Only a few of his books have been published in the United States in English translation, and they are out of print. Among them is “Death as a Way of Life” (Macmillan, 1964; translated by Joan MacLean), originally published in Spanish in 1958 as “Muertes de Perro” — literally, “Deaths of a Dog.” An ironic satire, the novel is set in a fictionalized Latin American nation ruled by a dictator widely assumed to be modeled on Juan Perón, the former Argentine president.
Another title, “Usurpers” (Schocken, 1987; translated by Carolyn Richmond), first appeared in 1949 as “Los Usurpadores.” A collection of short stories, it explores the lives of people forced to submit to the will of others. Among the book’s best-known stories is “El Hechizado” (“The Bewitched”). A Kafkaesque allegory, it centers on a man’s urgent petition for aid from King Carlos II, the late-17th-century Spanish monarch, portrayed by Mr. Ayala as a drooling mental defective. No aid is forthcoming, nor, the story makes clear, will it ever be.
Mr. Ayala’s other works in Spanish include “La Cabeza del Cordero” (“The Lamb’s Head”), a story collection first published in 1949, and a memoir, “Recuerdos y Olvidos” (“Remembrances and Forgotten Things”), published most recently in 2006, when he was 100. He also wrote nonfiction books on law and sociology as well as volumes of film and literary criticism.

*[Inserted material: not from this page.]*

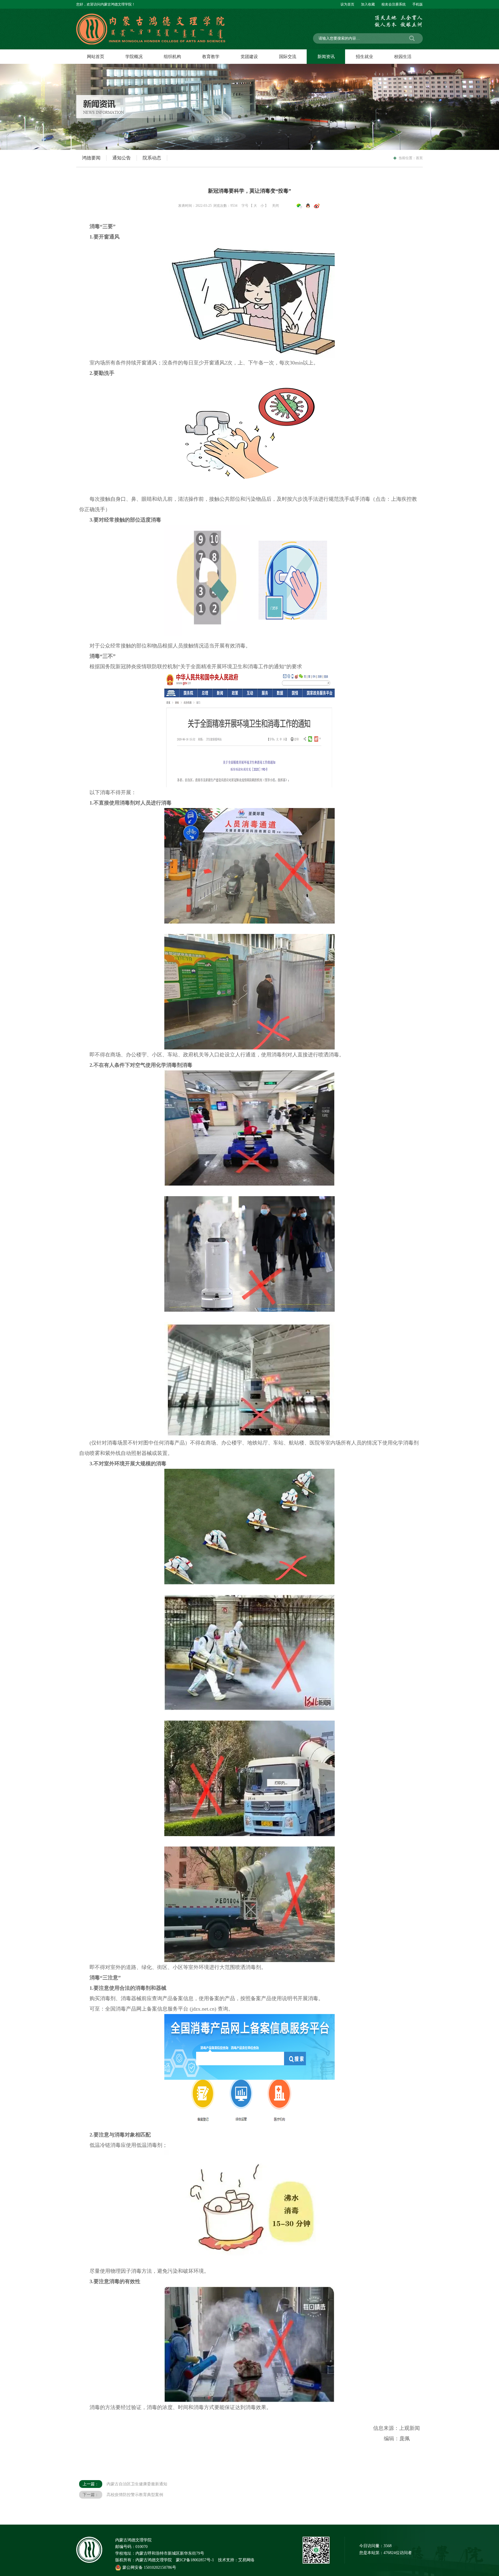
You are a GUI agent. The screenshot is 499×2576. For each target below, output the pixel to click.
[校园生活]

Francisco Ayala García-Duarte was born in Granada on March 16, 1906. He began writing poetry as a boy, and by the age of 19, in 1925, he had published his first novel, “Tragicomedia de un Hombre sin Espíritu” (“Tragicomedy of a Man Without Spirit”). He received a doctoral degree in law from the Universidad Complutense de Madrid in the early 1930s and afterward joined the faculty there.
After the outbreak of the Spanish Civil War in 1936, Mr. Ayala’s father, a midlevel bureaucrat in Burgos, in northern Spain, was jailed by Franco’s forces, along with one of Francisco’s brothers. Both were later executed.
During the war Francisco Ayala held several high-level posts in the Republican government and represented it as a diplomat in Prague. After the government fell to Franco’s forces in 1939 he went into exile, first in Argentina, then in Puerto Rico and, starting in the 1950s, on the United States mainland.
In the years that followed, Mr. Ayala taught at a series of colleges and universities in the United States, among them Princeton, Rutgers, Bryn Mawr, New York University, Brooklyn College and the University of Chicago. He resettled in Spain permanently in 1978.
Mr. Ayala’s first wife, Etelvina Silva Vargas, died before him. He is survived by their daughter, Nina Ayala Mallory; his second wife, Carolyn Richmond, a scholar of Spanish literature and the translator of “Usurpers”; one grandchild; and three great-grandchildren.
In an interview with The Associated Press in 2006, Mr. Ayala reflected on his long, eventful career as an observer of social derangement.
“It’s not often someone witnesses a century of life, and especially with a conscience more or less alert,” he said. “This is a privilege which nature has bestowed on me.”
Margalit Fox reported from New York and Andrés Cala from Madrid.